In Pictures
A tour through London with the city’s homeless
Homeless people are paid to give street-level tours of the city that weave its history with their own stories.

London, England – Although originally from Bergen in Norway, Viv Askeland has lived in London since 1979. After her marriage broke up, she found herself living on the streets of the capital for six years.
“Everybody has a different story,” she says. “It can be a lost job, the breakdown of a relationship, losing a house … Anything can send people on a downward slope from which they end up homeless.”
Mike O’Hara’s story is quite different. He had enjoyed a successful career as a senior manager in facilities management until the economic recession hit in 2008. He lost his job and, two months later, his house.
“I decided to go to to Vietnam to ‘ride out’ the recession,” he says. “I found teaching work there. Things were going well but then I became seriously ill and was hospitalised.”

■ **Records supplied**
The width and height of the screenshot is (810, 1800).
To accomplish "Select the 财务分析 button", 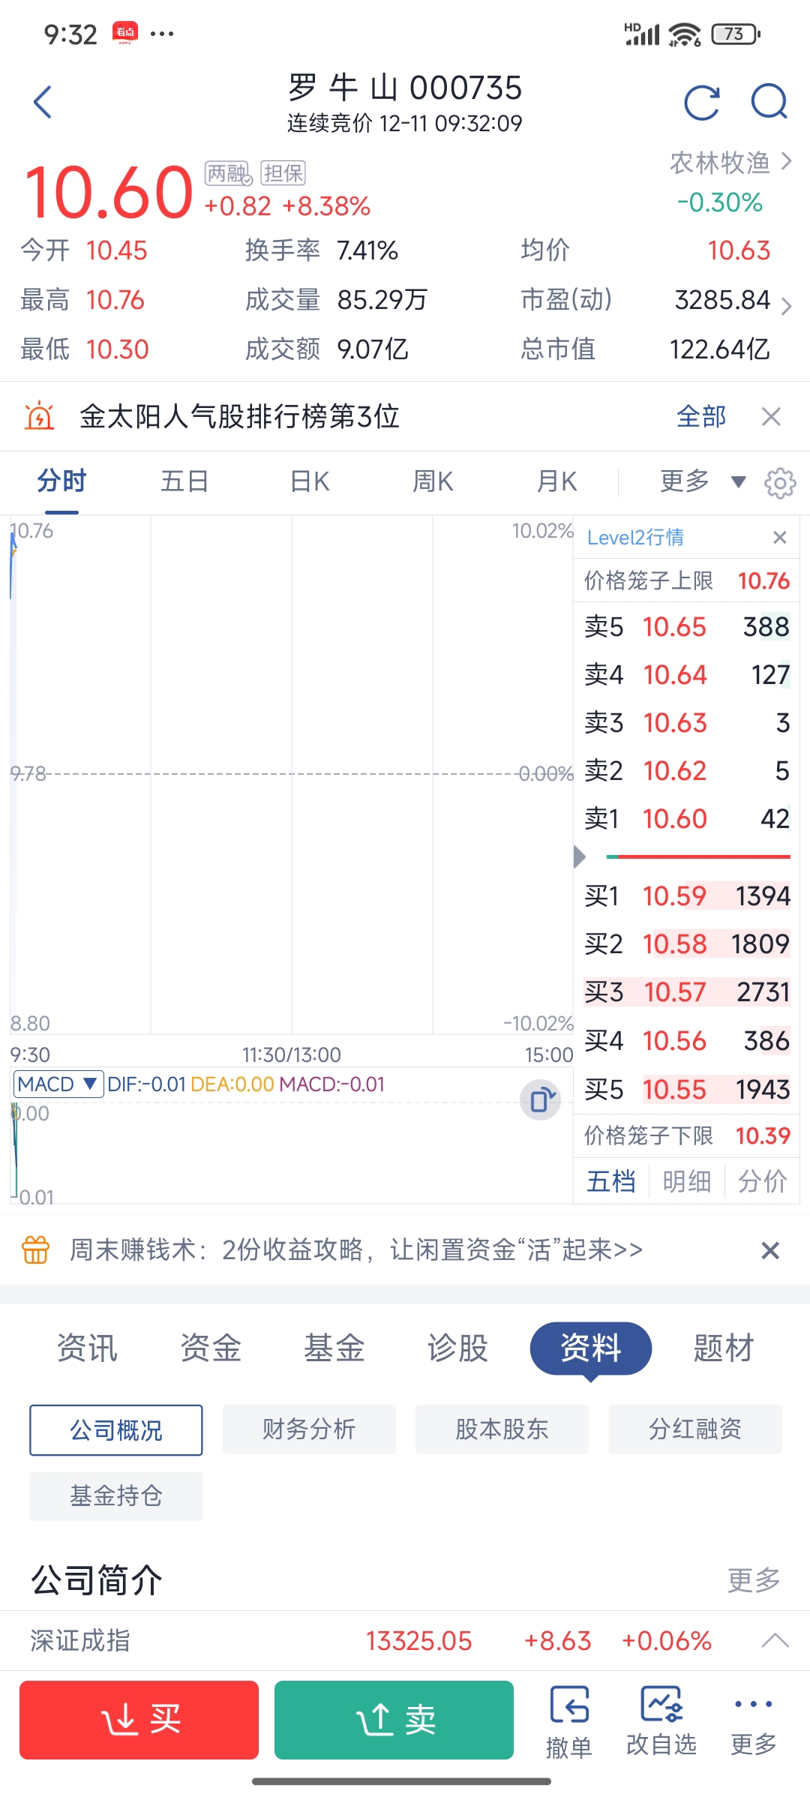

* * *

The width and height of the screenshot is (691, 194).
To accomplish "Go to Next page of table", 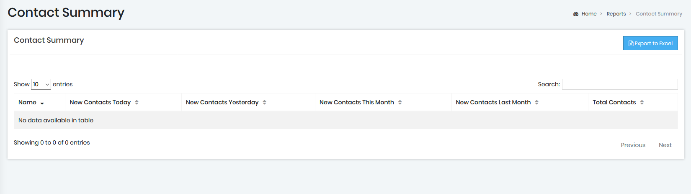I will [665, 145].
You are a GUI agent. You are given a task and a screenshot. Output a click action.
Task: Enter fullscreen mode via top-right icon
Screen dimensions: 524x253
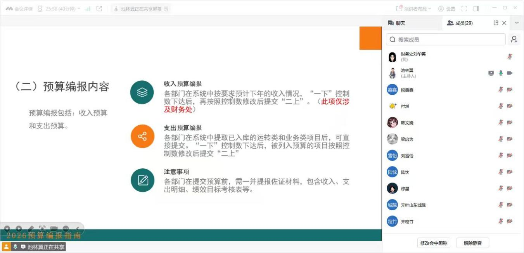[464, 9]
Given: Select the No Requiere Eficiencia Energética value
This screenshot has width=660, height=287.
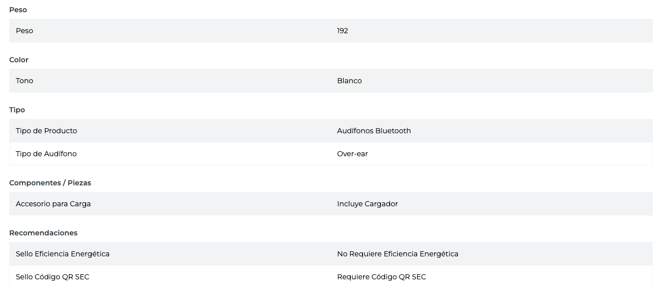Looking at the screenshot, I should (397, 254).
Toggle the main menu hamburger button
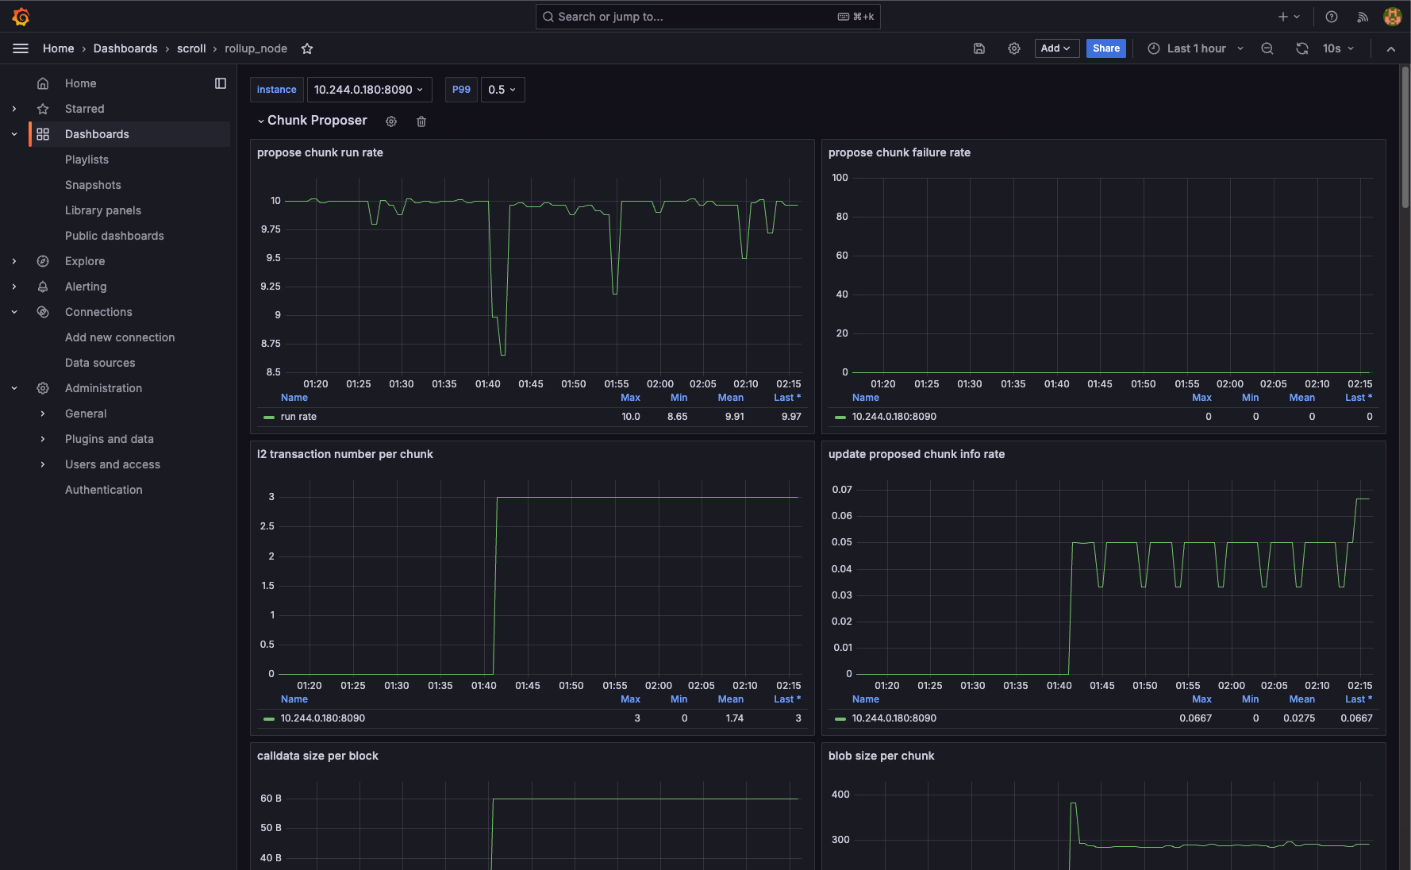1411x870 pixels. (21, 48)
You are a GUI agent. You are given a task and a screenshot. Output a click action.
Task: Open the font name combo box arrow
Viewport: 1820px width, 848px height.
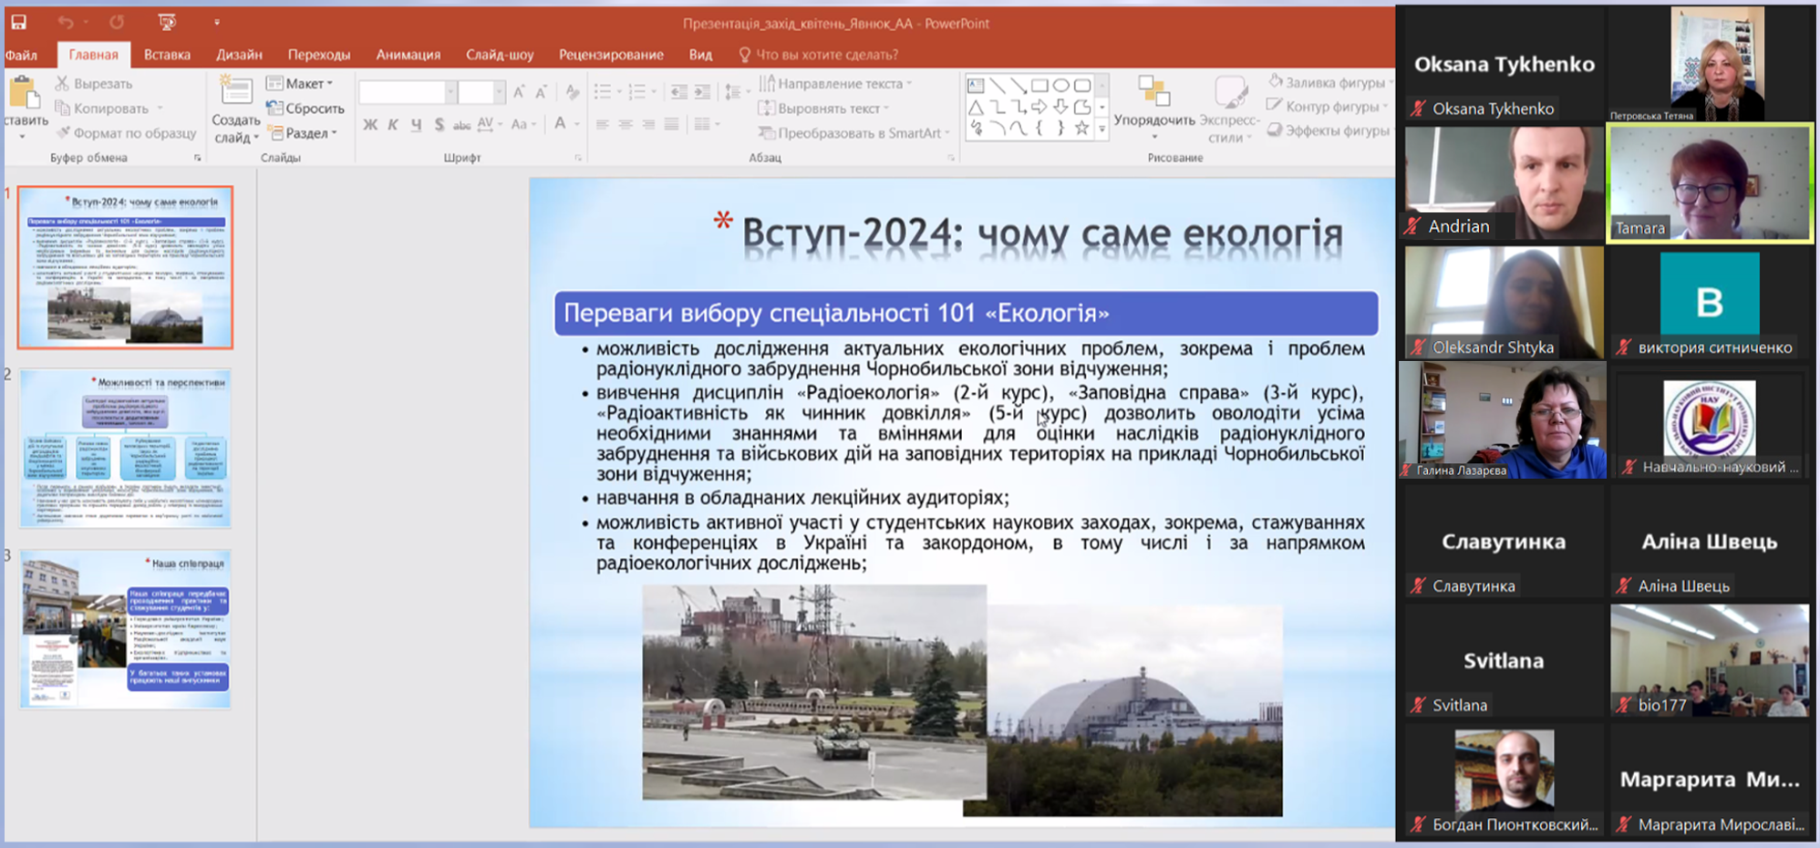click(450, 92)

---

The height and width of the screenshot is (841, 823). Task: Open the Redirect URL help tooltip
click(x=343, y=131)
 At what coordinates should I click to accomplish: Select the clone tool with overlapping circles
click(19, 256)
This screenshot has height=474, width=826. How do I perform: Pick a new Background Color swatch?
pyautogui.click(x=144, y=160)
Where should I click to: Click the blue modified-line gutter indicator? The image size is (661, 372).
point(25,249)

■ **Complete the following**
- a) Transcribe the passage of the article on London's homeless tour guides that opens with the words containing "London, England –" and closes with "later, his house.".
- b) In the article on London's homeless tour guides, where is Viv Askeland originally from?
- c) Write the next part of the article on London's homeless tour guides, picking up after its final sentence.
The lines after the article are separate material with no connection to it.

■ **Task responses**
- a)
London, England – Although originally from Bergen in Norway, Viv Askeland has lived in London since 1979. After her marriage broke up, she found herself living on the streets of the capital for six years.
“Everybody has a different story,” she says. “It can be a lost job, the breakdown of a relationship, losing a house … Anything can send people on a downward slope from which they end up homeless.”
Mike O’Hara’s story is quite different. He had enjoyed a successful career as a senior manager in facilities management until the economic recession hit in 2008. He lost his job and, two months later, his house.

- b) Bergen in Norway.

- c)
After two months in hospital O’Hara lost that job and was left with a huge medical bill that cost him all his savings. He returned to the UK penniless. Denied social security benefits because he had been out of the country for more than two years, O’Hara was left homeless.
But, in recent years, Askeland and O’Hara have found new, if unusual, work which has helped them to get their lives back on track and to put roofs over their heads. Both work for ‘Unseen Tours’ – a social enterprise through which homeless and formerly homeless people offer London’s tourists an alternative street-level tour of the city.